I am running the inference script but getting somewhat unprocessed images like the one below. Only the first image in Generated_Frames is decent the rest all are pixelated. There are no errors thrown so I don't know exactly what is going wrong. Any help would be appreciated! res

DanBigioi commented 11 months ago

Hello! Could you give me some details related to your set up. Are you training your own model from scratch, or using a pretrained one?

If using the pretrained, note that it performs very poorly on videos outside the crema-d dataset. You would need to either finetune the model on top of your data, or train a new one from scratch. Depending on your needs for generalisation and your dataset size, this can take anywhere from a few days, to weeks.

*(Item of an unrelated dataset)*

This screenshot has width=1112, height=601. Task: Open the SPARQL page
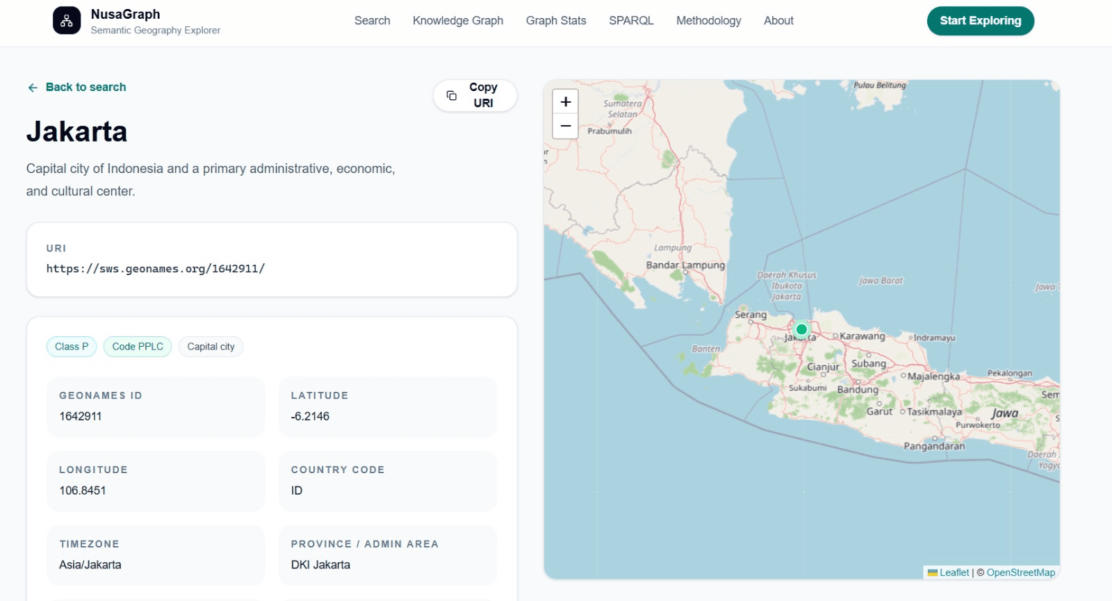(x=631, y=21)
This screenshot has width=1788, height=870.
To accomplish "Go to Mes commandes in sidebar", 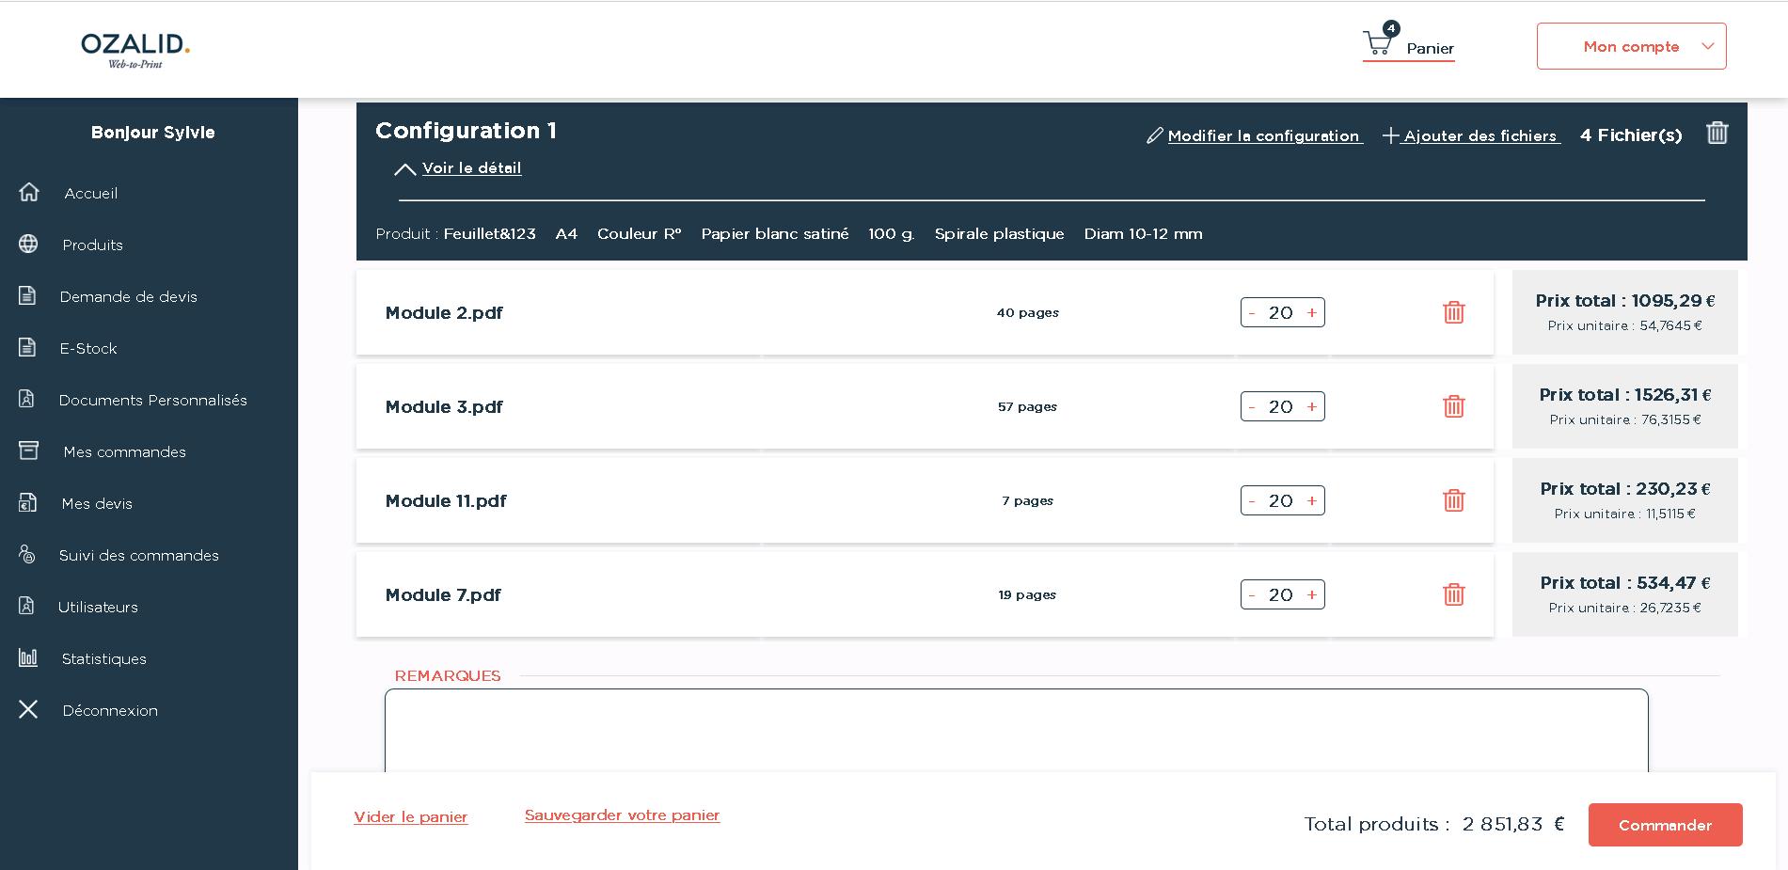I will click(124, 452).
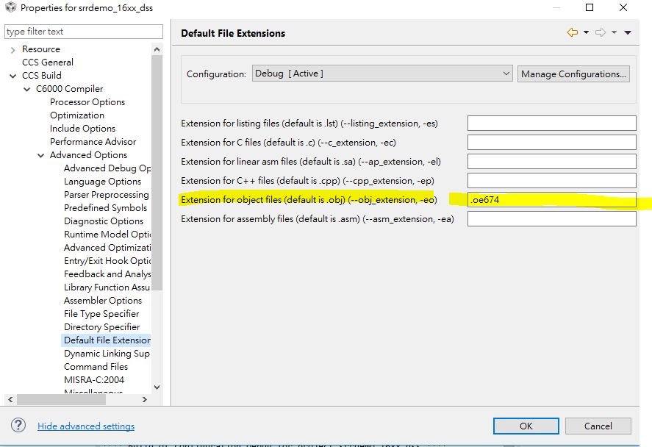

voku682 commented 11 months ago

Hey Dan, thanks for the quick response and for sharing such an amazing model. I am using the pre-trained multispeaker checkpoint. If you can clarify some general questions regarding the model it would be great

  1. Why does the multispeaker checkpoint/model performs poorly outside the crema-d dataset? is it because of overfitting or how the data is handled within the code (like different audio sample rate, image encoding etc..)
  2. Why are there two different checkpoints (multilspeaker and single speaker), can't the multispeaker be fine-tuned with the single speaker data?
  3. Is there any part of the code which I can focus on to debug this issue? I feel like this is a bug related to the code implementation (will also raise a PR for the fix if I find the cause)
DanBigioi commented 11 months ago

No worries, sure!

1: I believe its overfitting. Because CREMA-D isn't a diverse dataset (by diverse I mean different backgrounds, not that many speakers in the grand scheme of things, all the videos being relatively the same in terms of style), the model performs poorly on more natural "in-the-wild" videos. To fix this, training on a bigger dataset like vox celeb is what I would recommend, but that will take quite a lot of resources and time which is why I couldn't do it.

  1. You are correct, the multi-speaker model can indeed be finetuned on a single speaker. We include the two checkpoints simply because our first experiments consisted of getting the single speaker model to work. So we decided to include it here as well.

  2. Hmmm I'm not sure, when we were doing the experiments, we encountered a similar problem as you did, where the output would degrade significantly after a few timesteps. Even when testing on videos from the same dataset. Our problem however was the opposite, the model was underfitting on the dataset, this was because there was a bug with our attention layers where they were never being called during training. Once we fixed that and ensured attention was correctly implemented, the model began converging. In your case though, I suspect the main issue is that its overfit on crema-D.

voku682 commented 11 months ago

Thanks! I will look into this and train the model on my own dataset to see if it solves the issue.

gongmm commented 4 months ago

@voku682 I encountered the same problem. Did the problem solved after train the model on you own dataset.